Input records:

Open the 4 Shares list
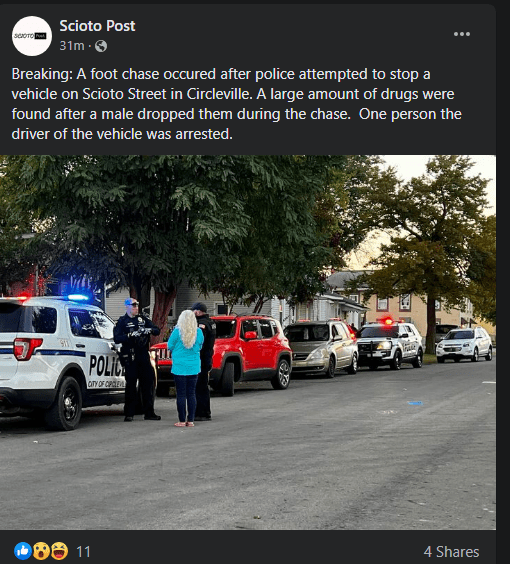The height and width of the screenshot is (564, 510). [451, 551]
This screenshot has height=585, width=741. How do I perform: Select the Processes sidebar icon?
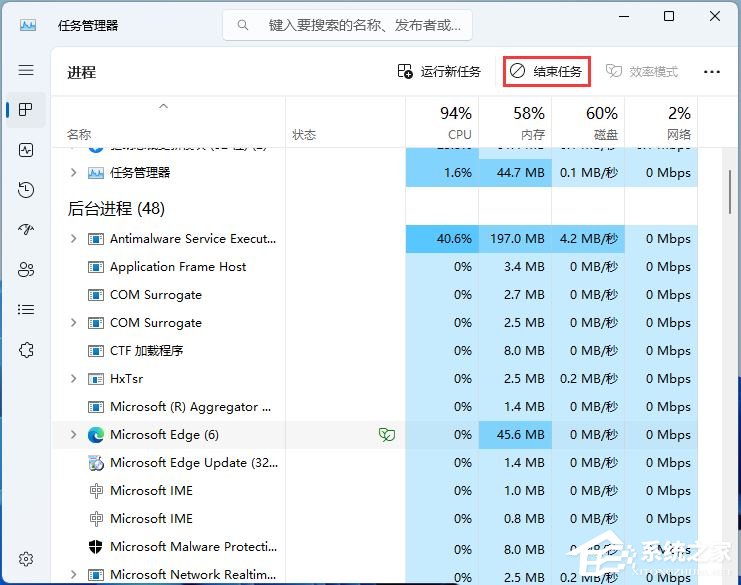point(26,110)
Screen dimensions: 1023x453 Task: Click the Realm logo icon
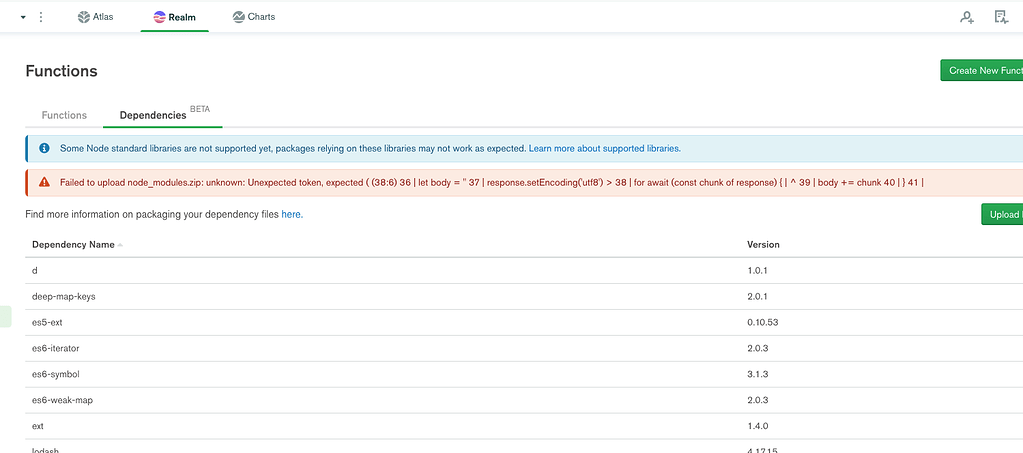[x=160, y=17]
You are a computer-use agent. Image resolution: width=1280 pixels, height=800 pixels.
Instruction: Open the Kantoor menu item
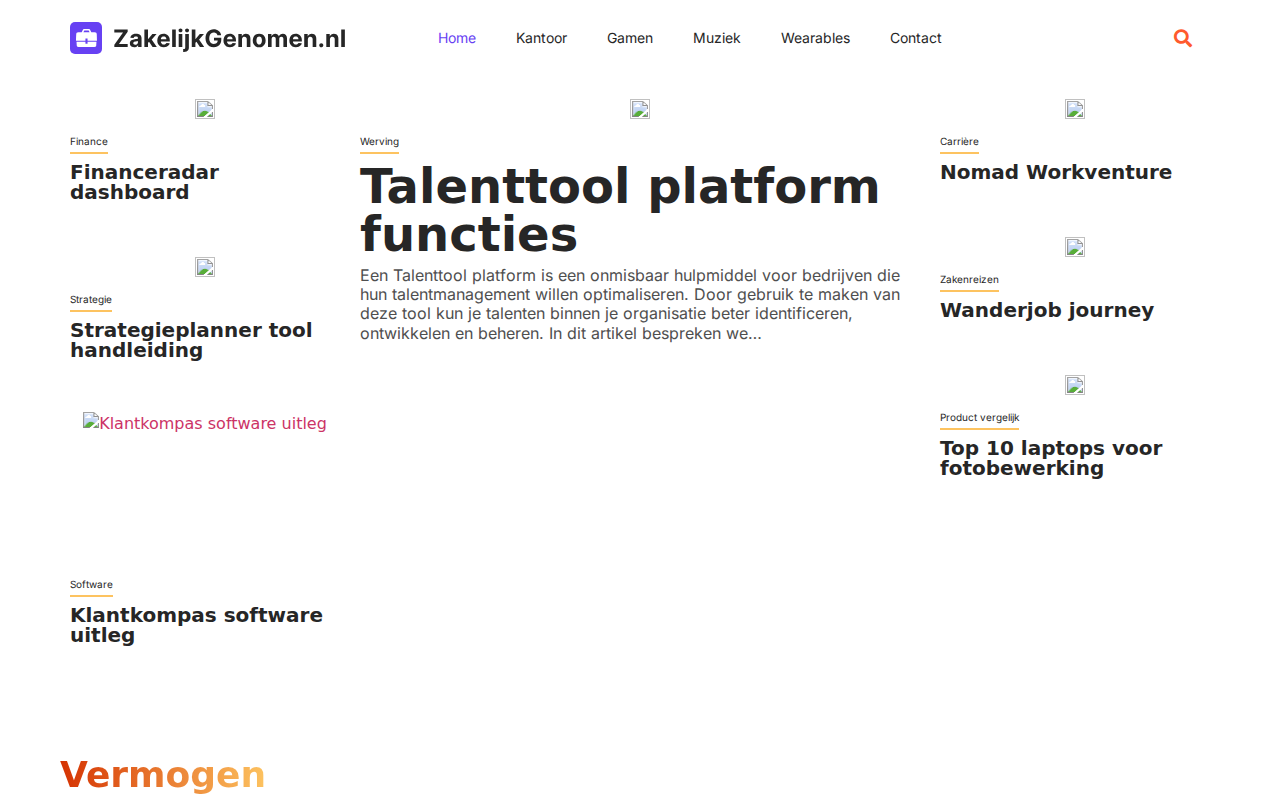pos(541,38)
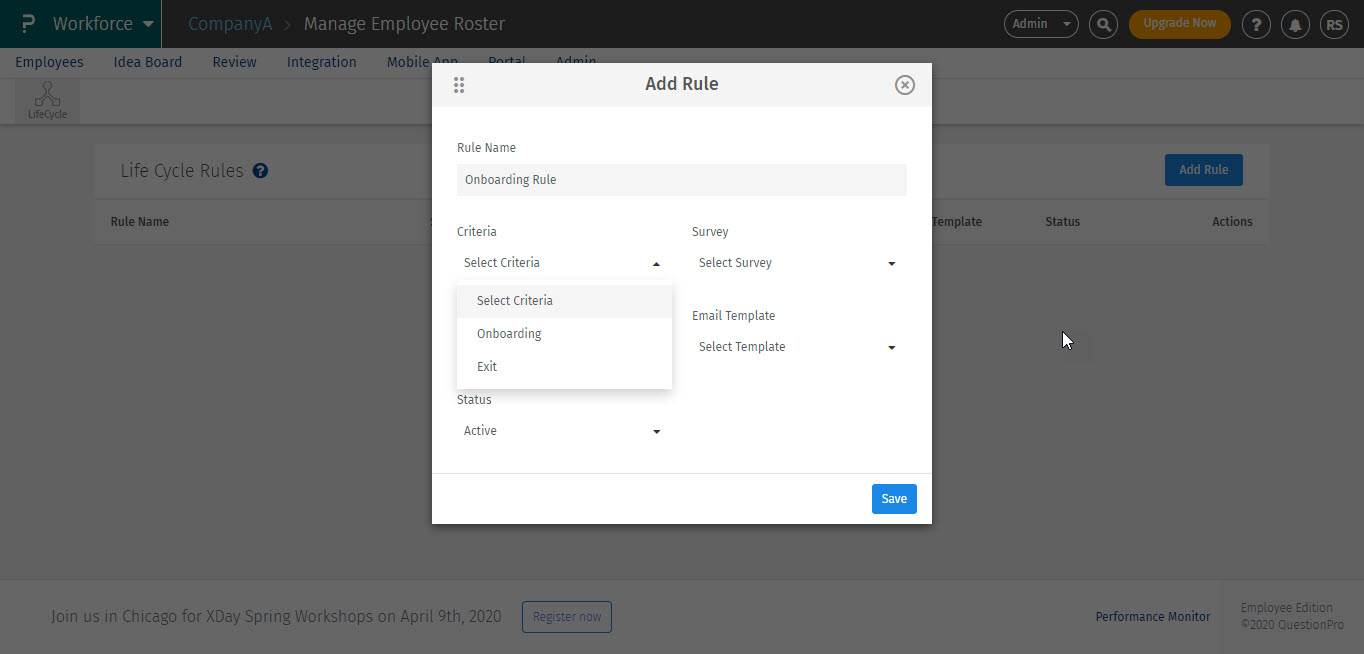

To do:
Restate every entry above word for word; no picture belongs in the copy.

Response to this exercise:
Open the 4 Shares list
The height and width of the screenshot is (564, 510). [451, 551]
This screenshot has height=585, width=741. How do I perform: Select the Processes sidebar icon?
point(26,110)
Screen dimensions: 1023x453 Task: Click the Realm logo icon
[x=160, y=17]
You are a computer-use agent. Image resolution: width=1280 pixels, height=800 pixels.
Instruction: Open the Kantoor menu item
pos(541,38)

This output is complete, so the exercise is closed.